Stored data:

---------------

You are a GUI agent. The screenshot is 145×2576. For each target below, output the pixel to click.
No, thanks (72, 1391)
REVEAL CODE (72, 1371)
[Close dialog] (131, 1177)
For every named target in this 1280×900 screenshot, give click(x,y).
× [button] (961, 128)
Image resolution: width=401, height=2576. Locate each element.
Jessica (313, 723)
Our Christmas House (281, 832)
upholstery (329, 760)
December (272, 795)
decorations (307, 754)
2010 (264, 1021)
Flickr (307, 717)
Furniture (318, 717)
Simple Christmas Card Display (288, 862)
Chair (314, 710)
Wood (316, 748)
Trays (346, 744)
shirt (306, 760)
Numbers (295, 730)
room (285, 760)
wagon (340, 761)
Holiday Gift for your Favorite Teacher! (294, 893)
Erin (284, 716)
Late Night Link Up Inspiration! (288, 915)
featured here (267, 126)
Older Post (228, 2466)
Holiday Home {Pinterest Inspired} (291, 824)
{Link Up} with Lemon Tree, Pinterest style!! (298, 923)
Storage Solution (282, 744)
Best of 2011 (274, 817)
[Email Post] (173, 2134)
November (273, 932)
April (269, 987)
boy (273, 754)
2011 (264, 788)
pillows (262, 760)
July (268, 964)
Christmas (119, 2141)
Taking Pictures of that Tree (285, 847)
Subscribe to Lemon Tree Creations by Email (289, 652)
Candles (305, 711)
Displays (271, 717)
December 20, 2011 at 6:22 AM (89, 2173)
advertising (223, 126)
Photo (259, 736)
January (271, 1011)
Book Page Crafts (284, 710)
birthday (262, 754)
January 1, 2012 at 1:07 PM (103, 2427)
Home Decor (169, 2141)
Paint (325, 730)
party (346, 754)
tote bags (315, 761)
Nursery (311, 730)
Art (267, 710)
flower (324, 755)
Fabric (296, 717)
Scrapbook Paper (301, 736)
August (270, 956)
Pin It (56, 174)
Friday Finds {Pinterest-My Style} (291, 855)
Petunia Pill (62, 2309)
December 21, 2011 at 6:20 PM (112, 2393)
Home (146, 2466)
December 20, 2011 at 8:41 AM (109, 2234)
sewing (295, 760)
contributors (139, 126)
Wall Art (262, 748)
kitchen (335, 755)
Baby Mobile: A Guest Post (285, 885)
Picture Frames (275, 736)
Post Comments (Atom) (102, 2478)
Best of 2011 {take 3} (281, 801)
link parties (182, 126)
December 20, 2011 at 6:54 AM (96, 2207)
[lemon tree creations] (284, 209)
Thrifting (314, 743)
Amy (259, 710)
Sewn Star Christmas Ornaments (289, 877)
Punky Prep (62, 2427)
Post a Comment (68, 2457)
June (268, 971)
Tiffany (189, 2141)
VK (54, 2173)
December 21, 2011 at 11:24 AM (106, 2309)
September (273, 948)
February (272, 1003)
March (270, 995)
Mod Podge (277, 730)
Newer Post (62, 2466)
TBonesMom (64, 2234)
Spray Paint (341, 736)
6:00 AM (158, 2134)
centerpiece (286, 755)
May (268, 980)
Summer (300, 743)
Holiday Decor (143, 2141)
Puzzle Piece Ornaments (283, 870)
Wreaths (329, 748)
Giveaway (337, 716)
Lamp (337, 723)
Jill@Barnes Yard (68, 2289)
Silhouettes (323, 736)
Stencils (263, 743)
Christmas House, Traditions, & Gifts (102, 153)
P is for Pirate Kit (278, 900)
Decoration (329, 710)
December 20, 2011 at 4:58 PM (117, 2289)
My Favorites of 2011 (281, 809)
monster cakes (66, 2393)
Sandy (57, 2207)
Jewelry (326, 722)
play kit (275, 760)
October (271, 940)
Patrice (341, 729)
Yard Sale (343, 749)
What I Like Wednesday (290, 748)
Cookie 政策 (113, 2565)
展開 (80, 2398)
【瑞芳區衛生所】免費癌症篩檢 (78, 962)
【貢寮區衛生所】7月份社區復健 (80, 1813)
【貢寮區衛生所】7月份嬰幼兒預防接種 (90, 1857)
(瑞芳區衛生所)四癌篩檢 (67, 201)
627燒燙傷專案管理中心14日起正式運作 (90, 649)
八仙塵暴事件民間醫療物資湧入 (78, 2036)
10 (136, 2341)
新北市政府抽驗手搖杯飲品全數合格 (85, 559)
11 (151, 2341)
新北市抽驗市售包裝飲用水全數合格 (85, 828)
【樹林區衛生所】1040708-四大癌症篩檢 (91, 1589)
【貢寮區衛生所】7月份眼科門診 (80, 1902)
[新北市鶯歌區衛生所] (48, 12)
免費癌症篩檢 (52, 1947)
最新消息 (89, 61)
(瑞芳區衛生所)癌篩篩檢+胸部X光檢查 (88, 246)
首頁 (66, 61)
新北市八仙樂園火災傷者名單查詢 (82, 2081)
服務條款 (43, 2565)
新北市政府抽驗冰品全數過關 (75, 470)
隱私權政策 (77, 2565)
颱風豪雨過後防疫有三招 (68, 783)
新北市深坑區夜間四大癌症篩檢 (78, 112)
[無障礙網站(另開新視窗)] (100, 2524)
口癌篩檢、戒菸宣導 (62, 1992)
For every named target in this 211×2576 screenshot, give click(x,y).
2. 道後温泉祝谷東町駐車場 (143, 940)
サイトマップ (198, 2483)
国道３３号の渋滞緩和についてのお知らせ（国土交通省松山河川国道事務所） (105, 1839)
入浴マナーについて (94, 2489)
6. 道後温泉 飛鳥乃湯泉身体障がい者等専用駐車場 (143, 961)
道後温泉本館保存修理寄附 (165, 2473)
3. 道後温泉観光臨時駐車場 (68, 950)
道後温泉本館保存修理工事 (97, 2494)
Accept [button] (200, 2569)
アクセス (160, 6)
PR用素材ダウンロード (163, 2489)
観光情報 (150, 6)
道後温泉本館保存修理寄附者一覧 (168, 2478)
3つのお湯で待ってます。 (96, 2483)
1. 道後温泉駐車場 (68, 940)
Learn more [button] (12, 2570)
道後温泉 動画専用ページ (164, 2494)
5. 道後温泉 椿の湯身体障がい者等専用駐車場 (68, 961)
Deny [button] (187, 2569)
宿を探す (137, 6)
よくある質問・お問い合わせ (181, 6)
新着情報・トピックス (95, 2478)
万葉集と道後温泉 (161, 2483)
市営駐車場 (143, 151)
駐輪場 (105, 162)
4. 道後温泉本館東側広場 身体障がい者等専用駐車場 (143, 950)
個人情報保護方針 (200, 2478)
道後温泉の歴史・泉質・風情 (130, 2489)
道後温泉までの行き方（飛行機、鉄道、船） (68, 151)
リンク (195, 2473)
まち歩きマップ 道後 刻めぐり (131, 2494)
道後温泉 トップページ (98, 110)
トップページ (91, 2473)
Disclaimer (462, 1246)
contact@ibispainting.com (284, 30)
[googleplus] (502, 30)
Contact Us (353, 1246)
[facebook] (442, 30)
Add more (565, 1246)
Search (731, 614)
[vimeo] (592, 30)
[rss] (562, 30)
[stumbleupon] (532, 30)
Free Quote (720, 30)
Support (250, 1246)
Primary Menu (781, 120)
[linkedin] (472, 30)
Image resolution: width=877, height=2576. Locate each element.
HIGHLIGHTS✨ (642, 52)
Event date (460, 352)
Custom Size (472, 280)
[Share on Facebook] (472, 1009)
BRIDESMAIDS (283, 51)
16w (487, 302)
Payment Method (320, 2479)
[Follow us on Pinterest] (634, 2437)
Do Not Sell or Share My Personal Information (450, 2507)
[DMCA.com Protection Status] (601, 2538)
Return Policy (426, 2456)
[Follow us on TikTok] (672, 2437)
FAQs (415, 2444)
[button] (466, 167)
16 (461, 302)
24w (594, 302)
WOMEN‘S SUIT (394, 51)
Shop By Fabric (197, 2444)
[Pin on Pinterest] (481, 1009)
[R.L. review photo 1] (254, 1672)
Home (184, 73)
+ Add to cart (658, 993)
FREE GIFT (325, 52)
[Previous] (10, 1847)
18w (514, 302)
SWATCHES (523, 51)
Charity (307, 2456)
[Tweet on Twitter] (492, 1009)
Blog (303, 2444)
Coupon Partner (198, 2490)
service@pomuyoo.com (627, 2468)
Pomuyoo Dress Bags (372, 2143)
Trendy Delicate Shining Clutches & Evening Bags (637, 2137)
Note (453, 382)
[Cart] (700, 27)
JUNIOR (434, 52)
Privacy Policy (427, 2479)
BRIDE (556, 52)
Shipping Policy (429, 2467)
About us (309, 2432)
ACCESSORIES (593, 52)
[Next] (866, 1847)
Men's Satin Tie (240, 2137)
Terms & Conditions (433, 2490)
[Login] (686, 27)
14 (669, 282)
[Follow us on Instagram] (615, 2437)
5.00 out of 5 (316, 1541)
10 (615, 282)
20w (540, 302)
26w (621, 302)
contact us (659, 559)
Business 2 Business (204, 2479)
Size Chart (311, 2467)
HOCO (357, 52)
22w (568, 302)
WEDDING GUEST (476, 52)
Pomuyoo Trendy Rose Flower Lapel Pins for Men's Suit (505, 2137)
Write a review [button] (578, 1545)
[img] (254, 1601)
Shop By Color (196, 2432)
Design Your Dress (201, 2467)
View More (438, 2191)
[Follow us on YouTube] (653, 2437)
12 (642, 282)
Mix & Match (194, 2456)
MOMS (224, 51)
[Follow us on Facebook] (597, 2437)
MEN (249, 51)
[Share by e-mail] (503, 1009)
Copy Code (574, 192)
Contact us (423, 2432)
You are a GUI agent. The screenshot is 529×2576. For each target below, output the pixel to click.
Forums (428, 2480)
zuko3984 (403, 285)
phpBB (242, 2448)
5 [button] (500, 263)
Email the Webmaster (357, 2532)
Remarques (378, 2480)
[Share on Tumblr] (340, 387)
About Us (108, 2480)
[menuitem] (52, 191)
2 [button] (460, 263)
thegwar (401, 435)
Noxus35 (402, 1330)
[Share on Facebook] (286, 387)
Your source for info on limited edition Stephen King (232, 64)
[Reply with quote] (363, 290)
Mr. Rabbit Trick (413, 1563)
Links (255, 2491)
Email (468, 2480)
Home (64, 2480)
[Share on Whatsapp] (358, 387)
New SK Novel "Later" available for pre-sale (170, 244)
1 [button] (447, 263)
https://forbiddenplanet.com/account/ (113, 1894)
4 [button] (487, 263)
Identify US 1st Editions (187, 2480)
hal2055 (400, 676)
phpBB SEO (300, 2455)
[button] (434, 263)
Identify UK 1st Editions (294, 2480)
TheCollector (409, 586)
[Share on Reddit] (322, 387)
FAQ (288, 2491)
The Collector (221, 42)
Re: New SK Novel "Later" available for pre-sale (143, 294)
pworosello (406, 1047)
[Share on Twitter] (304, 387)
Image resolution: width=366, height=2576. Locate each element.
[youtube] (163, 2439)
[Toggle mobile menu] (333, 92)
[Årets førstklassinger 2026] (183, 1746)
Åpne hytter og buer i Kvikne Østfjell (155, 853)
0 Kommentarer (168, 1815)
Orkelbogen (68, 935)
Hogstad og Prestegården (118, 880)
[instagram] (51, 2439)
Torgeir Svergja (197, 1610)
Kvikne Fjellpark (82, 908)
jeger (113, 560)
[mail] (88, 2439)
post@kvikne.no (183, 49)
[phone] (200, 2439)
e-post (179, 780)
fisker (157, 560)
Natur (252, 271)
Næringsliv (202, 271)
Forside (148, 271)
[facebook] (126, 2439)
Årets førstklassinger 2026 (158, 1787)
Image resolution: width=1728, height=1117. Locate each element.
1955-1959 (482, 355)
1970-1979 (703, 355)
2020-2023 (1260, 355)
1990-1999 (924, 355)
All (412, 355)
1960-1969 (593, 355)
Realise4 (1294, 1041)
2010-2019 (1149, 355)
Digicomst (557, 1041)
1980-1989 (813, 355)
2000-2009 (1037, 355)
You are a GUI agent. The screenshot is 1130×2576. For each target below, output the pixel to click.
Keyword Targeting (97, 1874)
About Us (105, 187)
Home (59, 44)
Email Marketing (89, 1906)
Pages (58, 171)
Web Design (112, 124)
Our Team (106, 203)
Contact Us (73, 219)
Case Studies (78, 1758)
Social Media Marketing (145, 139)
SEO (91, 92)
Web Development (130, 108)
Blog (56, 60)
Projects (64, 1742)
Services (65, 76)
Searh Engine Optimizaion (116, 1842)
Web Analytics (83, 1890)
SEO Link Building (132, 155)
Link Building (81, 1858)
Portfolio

---------------

> Directions for this task: Find the word "Policy" in the entries. Copy each line that holds it.

> Written response:
Return Policy (426, 2456)
Privacy Policy (427, 2479)
Shipping Policy (429, 2467)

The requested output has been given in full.